True or not, hacking allegations alter cloud computing forever

You will have no doubt heard of the bombshell Bloomberg report, which rocked the computing and business world. However, the response from the companies at the heart of the allegations, as well as Western intelligence agencies, and third-party cybersecurity experts weighing in, has muddied the waters.

It’s a very juicy story that needs unpacking, and one that threatens to utterly sink a major vendor in the cloud computing world – Super Micro. For all businesses, if there is substance to the story (which it seems like there is), then a need and ability to audit supplier and vendors seems imperative.

Some of the advice is pretty intuitive. Employ a sufficiently staffed and funded IT and security department that has enough authority to check the integrity of parts and software being used, at all levels of an operation. Keep an ear to the ground, and ensure that you are abreast of the latest developments. Spend enough on network monitoring tools and analytics, such that you could spot sensitive data leaving the building – the list goes on.

But if the allegations are true, this is an attack that could up-end the computing world. However, there are numerous problems with the details provided – although in testament to Bloomberg’s faith in the piece, the outlet is hosting much of its critics’ statements on its own pages. The venerable title believes in what it has published, and it is worth reading if you have not done so already.

Interestingly, for the Faultline Online Reporter audience, the alleged expose points specifically to transcoding darling Elemental as one of the primary companies supposedly compromised by these tiny Chinese chips, implying the hack occurred pre-acquisition. Things were almost very different, however, as during discussions with Elemental back in 2015, Amazon reportedly entered talks with an Elemental competitor, but swiftly returned its interest to Elemental once it learned of another buyer sniffing around.

Part of us finds it difficult to fathom a company of such caliber and attention to detail as Elemental failing to detect these bugs, and then one of the world’s largest technology companies also missing the intrusion during the acquisition and integration into AWS. Experts say this is simply the nature of hacking at the hardware level – a far too simplistic explanation for our liking.

Given the emphatic denials that the firms involved have issued, should it be found that they are lying, they have committed exchanges fraud – opening them up to be sued by shareholders. The denials themselves are much more precise than typical responses issued in light of security problems, with Apple departing from the ‘we don’t comment’ line by a country mile.

To this end, Apple, Amazon, and Super Micro, as well as the US Department of Homeland Security and the UK GCHQ, are saying that Bloomberg has majorly screwed up somewhere along the lines. While the corporate denials do leave sufficient pedantic wiggle-room, their tone suggests that the companies are trying to nail down a refutation. If they wanted to give themselves enough leeway to get out of a lawsuit, they would have been much fluffier in their wording.

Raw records
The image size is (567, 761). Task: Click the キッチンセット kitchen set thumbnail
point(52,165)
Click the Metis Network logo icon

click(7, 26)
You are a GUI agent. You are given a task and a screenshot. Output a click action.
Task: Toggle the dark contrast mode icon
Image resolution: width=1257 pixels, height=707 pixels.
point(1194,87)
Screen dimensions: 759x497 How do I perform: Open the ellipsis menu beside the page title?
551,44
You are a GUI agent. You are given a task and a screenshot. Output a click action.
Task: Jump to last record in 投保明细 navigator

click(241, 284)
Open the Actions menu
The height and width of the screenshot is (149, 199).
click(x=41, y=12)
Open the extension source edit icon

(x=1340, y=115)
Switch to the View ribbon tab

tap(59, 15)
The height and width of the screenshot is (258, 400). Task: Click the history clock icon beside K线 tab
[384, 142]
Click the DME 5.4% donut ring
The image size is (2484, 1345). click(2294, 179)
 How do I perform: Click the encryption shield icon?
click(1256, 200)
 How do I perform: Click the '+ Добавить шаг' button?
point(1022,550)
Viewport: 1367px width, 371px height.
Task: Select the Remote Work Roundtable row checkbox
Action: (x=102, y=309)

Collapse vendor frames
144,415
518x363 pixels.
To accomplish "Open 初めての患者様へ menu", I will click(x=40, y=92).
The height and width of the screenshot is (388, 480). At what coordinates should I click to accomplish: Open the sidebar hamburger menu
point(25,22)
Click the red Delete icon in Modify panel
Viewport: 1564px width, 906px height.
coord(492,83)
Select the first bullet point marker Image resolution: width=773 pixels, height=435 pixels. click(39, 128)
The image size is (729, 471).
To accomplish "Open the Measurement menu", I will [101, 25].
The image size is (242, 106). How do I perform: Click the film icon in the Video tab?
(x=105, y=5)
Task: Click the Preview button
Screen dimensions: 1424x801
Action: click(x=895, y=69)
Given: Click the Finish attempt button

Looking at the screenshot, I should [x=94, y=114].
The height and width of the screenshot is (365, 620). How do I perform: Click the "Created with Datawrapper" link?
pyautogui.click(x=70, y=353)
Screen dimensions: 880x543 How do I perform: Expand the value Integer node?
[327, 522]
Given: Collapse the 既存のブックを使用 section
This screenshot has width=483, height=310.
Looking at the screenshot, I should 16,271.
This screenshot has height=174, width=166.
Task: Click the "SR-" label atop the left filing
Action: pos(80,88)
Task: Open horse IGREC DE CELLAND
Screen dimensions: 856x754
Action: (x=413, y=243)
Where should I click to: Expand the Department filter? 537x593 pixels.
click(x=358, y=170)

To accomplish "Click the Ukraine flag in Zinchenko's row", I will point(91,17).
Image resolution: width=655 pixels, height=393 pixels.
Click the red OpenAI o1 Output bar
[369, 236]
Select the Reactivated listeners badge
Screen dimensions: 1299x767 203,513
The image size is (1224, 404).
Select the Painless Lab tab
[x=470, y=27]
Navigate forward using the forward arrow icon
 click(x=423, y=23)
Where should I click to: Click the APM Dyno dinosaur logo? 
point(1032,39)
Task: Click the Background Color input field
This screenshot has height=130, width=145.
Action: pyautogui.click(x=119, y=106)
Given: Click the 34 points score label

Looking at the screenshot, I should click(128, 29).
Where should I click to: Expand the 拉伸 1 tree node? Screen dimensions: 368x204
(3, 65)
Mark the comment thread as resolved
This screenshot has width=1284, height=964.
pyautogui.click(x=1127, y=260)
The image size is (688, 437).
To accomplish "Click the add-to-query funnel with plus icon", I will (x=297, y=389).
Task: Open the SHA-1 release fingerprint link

▶ **Given task 1**: Translate this sentence from the article on the cloud computing hacking allegations into Spanish: "Keep an ear to the ground, and ensure that you are abreast of the latest developments."
▶ **Given task 2**: Carry on the article about the cloud computing hacking allegations from the point where it stops.
The records have no connection to the article on the hacking allegations.

▶ **Result 1**: Mantente atento y asegúrate de estar al tanto de los últimos acontecimientos.

▶ **Result 2**:
The US also has a history of such supply-chain attacks, intercepting Cisco routers on their way overseas, while simultaneously warning about the threat of China doing the same. Those allegations appeared in 2014, but date back to 2010, in No Place to Hide, a book by Glenn Greenwald – based on NSA documents leaked by Edward Snowden.

Geopolitically, the allegations come at a time when tensions between the US and China are escalating, with talks of twelve-figure economic sanctions in the trade wars. Huawei and ZTE have felt the sharp end of the USA’s policies here, which have rippled out into other territories.

Similarly, consumer confidence in the press has taken a battering in the past few years, with allegations of state interference and the endemic ‘fake news’ turning the spotlight on the social networks that carry such views to the consumers themselves.

If Bloomberg were tricked by such state-sponsored actors, it could explain much of its insistence in its version of events – although it would appear that such influence would be decidedly in the US’ favor. However, there’s not a clear winner here, as it’s not like there’s a US semiconductor and/or server manufacturer with capacity to rival the China-built supply that could simply take over from the Chinese factories that have built the foundation of our digital age.

Bloomberg has a reputation for vigorous fact-checking and accuracy to defend, with an apparent series of editors and architectures to make sure that mistakes do not slip through. It is not clear if that approach was departed from for this piece, but there’s a strong possibility that the firm has placed too much trust in a few key sources. If you will allow us to adjust our tin-foil hats, it only takes one state-sponsored actor to mislead Bloomberg in such a fashion – spinning a yarn, rather than revealing a scoop.

And a couple of the sources have come out to express discomfort with the final article, including Joe Fitzpatrick – speaking in the Risky Business podcast, where he thinks he might have also been used as an anonymous source at a different point. As highlighted by The Register, some prominent names in the cybersecurity world are quite doubtful, as conveyed in Twitter threads from Dragos’ CEO Robert Lee, as well as one from Fitzpatrick that throws doubt on the validity of the additional Bloomberg piece on Ethernet port attacks – which cites a single source. The Ethernet allegation is entirely removed from the alleged implanted chip.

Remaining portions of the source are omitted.